Sardine season prospects up in the air;

European product keeps cod price down

By Charlie Ess

West Coast sardine populations continue to perplex scientists and the industry. In the run-up to this year’s season, which begins on July 1, scientific panels reviewed data from last year’s acoustical surveys and egg counts in hopes of coming up with a stock assessment to be used at the Pacific Fishery Management Council meetings in March.

It was thought that the council would act on the 2015 season at that March meeting. However, the council will instead take action at its April meeting.

Though fishermen near Monterey, Calif., reported seeing small sardines last spring, the fish didn’t make themselves known when test sonars scoured the waters.

“Last spring, [researchers conducting the surveys] saw very few fish and very few eggs,” says Diane Pleschner-Steele, executive director of the California Wetfish Producers Association.

As for what that means for setting the harvest quota, Pleschner-Steele won’t guess.

“At this point any kind of prediction would be pure conjecture,” she said in March. “We don’t know what the quota will be or if there will even be a fishery. What’s worse, since the fishery went from a January-to-January season to a July 1-to-June 30 season, the old model from last year’s cruises will prevail in setting the 2015 quota.

“So, we could see a huge influx of small fish this spring, but we couldn’t count that until next year,” she says.

Last year’s quota had been set at 29,770 metric tons, but concern for the dwindling population begat conservation measures that limited the harvest to 6,946 metric tons in the period from Jan. 1 to June 30.

“We’ve had really low recruitment these last two years,” says Josh Lindsay, a fishery policy analyst with NMFS, in Long Beach. “That’s what’s keeping the stock assessment down.”

What’s causing the decline?

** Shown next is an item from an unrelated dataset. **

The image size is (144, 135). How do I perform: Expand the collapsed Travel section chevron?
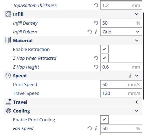coord(137,102)
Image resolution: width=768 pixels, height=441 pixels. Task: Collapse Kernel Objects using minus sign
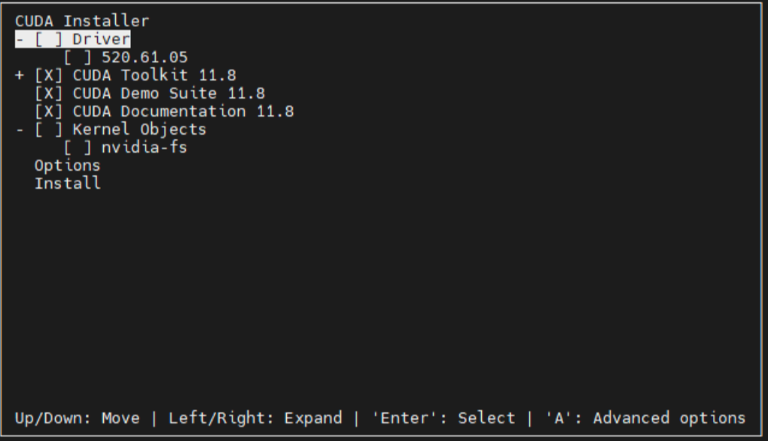pyautogui.click(x=20, y=129)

Pleschner-Steele cites warm water temperatures in recent months, which favor the proliferation of squid but not sardines, and hydroacoustic surveys that miss fish during scheduled cruises in April and July.

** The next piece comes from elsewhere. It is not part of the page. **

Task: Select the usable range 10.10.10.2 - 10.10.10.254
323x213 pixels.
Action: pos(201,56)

Though ex-vessel prices may have responded slightly to the downticks in harvest levels, oil content and size of the fish will continue to drive dockside offers.

“The prices were based on larger fish,” Pleschner-Steele says. Deliveries of fish in the 100-gram range made them prime for canning, with fish larger than 200 grams going for canned fillets.

According to the Pacific Fisheries Information Network, the 2014 average ex-vessel price for California, Oregon and Washington was 17 cents per pound versus 10 cents in 2013. However sardine landings fell from 63,473 metric tons in 2013 to 23,243 metric tons in 2014.

This year’s total allowable catch for Pacific cod was set at 251,712 metric tons for the Bering Sea, with a 6,487-metric-ton TAC for the Aleutian Islands. The Gulf of Alaska, meanwhile, will work on a quota of 61,519 metric tons.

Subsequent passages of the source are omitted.